Collected data:
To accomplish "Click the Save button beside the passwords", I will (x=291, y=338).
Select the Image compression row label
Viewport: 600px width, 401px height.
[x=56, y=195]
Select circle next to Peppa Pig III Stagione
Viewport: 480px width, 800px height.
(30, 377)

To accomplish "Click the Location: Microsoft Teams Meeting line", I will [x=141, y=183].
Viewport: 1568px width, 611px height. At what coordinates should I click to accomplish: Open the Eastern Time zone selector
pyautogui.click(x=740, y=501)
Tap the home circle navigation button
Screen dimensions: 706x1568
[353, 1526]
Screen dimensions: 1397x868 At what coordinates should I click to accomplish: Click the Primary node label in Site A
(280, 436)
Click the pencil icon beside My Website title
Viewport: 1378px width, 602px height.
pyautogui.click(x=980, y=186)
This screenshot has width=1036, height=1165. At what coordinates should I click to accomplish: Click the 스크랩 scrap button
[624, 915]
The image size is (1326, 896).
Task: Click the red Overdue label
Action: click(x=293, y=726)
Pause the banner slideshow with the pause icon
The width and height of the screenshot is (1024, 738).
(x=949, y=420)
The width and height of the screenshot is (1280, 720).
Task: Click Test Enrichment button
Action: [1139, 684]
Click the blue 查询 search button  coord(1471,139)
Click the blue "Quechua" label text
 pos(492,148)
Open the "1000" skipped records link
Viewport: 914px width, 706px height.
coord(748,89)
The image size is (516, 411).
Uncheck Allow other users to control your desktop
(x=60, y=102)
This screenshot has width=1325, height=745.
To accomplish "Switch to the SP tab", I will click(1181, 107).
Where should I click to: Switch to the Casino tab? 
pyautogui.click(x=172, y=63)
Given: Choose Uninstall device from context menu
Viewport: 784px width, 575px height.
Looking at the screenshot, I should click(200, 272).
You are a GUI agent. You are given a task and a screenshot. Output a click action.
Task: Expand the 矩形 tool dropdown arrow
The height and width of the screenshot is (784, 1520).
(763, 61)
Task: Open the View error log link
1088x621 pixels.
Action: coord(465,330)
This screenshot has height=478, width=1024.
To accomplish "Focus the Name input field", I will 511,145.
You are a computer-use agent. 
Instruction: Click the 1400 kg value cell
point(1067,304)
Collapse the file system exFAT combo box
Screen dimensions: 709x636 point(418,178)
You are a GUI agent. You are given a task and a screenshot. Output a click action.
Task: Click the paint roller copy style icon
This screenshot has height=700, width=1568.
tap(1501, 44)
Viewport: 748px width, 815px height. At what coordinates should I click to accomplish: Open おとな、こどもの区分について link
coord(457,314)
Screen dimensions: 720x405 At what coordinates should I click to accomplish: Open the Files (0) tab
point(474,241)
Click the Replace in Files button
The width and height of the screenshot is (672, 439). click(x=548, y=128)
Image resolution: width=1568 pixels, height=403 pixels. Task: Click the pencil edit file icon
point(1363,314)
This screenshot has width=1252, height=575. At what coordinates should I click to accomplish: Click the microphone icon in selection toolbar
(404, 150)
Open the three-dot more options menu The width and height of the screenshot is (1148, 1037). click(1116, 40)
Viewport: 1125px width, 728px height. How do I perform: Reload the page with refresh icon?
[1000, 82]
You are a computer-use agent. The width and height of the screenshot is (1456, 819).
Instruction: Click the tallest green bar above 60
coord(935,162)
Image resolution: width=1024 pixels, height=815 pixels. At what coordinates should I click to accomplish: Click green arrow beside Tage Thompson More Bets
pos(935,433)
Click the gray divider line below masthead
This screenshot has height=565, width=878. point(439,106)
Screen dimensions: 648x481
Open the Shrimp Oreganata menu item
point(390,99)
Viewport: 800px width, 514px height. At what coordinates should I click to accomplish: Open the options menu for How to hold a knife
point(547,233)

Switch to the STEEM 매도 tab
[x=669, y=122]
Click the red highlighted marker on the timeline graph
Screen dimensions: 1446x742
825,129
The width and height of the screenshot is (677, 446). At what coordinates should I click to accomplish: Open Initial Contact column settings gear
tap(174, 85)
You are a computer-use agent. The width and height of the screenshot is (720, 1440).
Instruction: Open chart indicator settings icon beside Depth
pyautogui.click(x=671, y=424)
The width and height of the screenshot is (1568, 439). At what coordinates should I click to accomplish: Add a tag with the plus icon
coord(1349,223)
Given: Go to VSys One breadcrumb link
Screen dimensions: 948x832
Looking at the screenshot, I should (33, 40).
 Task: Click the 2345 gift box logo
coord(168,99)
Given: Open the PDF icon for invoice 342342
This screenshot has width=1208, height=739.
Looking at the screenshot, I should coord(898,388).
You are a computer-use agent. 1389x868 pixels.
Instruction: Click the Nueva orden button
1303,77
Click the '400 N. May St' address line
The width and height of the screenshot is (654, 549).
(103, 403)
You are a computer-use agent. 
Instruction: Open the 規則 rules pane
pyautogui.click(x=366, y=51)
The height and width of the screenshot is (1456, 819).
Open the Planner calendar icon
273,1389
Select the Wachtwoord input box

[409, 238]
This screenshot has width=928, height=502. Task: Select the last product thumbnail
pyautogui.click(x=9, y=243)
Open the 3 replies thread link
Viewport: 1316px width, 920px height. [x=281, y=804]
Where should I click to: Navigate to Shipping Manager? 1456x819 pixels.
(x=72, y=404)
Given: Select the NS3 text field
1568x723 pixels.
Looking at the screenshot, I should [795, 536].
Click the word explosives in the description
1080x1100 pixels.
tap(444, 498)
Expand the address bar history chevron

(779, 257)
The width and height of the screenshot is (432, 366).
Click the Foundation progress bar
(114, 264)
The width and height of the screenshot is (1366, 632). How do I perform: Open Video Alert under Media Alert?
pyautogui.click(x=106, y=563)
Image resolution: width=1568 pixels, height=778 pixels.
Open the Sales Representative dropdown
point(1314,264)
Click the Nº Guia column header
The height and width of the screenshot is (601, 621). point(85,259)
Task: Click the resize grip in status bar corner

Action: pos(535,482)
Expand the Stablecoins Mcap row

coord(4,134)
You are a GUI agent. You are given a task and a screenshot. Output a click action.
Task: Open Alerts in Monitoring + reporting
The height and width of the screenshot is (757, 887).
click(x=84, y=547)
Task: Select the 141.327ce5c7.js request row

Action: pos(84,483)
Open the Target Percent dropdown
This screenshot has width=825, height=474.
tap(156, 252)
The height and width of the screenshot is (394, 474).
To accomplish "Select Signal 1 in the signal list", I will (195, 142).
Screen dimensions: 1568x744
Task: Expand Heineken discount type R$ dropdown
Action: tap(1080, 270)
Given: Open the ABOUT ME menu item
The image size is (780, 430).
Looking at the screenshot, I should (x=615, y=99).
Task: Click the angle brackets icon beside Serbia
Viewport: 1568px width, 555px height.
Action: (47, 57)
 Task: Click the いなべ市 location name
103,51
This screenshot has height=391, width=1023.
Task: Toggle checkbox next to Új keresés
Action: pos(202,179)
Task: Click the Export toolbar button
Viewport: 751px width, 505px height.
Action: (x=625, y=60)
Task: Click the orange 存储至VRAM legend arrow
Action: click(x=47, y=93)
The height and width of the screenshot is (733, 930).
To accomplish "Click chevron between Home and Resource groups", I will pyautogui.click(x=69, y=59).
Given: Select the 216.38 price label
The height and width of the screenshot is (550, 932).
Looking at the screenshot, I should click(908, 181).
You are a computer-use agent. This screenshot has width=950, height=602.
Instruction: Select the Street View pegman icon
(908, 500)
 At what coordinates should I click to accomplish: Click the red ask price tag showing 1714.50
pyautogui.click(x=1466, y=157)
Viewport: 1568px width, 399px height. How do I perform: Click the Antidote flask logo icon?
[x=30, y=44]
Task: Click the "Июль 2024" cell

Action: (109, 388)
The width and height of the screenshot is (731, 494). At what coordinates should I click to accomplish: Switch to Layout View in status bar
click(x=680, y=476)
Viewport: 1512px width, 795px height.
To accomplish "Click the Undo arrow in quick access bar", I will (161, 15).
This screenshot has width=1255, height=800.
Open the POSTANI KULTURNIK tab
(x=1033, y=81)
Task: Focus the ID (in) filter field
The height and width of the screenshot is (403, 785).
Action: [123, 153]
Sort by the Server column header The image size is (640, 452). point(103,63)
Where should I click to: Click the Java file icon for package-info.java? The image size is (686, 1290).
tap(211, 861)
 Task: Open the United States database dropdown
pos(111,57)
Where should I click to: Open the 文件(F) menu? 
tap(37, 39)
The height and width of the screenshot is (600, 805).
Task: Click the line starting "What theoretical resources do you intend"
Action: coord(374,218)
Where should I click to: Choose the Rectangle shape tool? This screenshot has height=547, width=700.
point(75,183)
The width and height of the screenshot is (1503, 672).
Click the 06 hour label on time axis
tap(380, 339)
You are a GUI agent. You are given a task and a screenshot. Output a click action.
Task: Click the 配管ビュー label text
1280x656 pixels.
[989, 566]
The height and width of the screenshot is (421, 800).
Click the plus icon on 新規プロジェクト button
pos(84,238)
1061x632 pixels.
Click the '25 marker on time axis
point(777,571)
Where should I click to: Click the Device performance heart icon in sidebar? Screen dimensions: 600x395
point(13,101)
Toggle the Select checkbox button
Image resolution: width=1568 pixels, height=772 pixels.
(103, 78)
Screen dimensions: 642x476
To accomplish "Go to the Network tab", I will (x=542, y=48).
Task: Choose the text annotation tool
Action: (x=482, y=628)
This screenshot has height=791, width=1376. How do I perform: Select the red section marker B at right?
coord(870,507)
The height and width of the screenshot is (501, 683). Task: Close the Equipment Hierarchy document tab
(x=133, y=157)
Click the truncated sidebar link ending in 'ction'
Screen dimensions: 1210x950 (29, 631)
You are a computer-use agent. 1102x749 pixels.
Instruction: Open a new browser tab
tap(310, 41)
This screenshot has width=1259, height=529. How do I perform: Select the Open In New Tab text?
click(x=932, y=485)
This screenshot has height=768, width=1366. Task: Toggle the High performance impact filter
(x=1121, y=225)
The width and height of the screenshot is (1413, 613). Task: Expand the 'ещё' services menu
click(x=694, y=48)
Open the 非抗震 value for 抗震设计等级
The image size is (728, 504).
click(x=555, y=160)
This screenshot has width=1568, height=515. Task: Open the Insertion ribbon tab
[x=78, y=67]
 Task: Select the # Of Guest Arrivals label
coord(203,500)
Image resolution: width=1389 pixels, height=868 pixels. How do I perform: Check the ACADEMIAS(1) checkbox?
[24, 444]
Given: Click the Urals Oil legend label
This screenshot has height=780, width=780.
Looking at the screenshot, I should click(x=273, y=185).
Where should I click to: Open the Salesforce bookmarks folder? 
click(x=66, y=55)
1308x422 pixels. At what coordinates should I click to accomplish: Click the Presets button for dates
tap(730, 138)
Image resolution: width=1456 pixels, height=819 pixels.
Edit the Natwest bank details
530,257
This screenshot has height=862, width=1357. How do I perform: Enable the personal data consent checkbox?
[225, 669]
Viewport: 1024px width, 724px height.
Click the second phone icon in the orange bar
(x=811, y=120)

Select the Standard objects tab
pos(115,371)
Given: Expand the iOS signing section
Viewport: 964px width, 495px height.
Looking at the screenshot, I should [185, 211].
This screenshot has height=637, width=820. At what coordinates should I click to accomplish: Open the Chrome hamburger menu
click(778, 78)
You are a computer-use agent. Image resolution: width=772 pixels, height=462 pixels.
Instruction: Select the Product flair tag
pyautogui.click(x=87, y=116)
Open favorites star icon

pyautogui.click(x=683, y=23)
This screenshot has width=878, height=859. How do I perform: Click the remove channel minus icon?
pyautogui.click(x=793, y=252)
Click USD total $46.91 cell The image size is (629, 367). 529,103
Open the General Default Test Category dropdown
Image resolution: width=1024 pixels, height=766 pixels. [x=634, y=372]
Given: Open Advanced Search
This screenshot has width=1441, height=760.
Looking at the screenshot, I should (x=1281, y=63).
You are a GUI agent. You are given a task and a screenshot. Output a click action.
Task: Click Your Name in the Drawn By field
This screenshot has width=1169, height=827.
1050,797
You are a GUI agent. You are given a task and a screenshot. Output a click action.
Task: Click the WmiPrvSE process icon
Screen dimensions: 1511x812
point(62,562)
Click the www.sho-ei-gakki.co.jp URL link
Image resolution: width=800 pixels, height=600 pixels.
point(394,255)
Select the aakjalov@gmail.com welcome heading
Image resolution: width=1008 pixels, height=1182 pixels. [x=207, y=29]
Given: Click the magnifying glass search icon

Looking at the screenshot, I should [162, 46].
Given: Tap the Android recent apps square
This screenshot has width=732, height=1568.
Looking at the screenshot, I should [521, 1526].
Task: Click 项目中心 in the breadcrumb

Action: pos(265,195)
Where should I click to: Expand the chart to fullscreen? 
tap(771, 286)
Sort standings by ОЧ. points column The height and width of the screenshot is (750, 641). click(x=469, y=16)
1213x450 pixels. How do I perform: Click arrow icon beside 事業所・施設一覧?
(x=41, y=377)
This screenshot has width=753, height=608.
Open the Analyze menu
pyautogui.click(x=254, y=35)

▶ Work to be completed:
Whenever the string "Sort" shows up in a line above, copy that line.

▶ Exercise output:
Sort by the Server column header The image size is (640, 452). point(103,63)
Sort standings by ОЧ. points column The height and width of the screenshot is (750, 641). click(x=469, y=16)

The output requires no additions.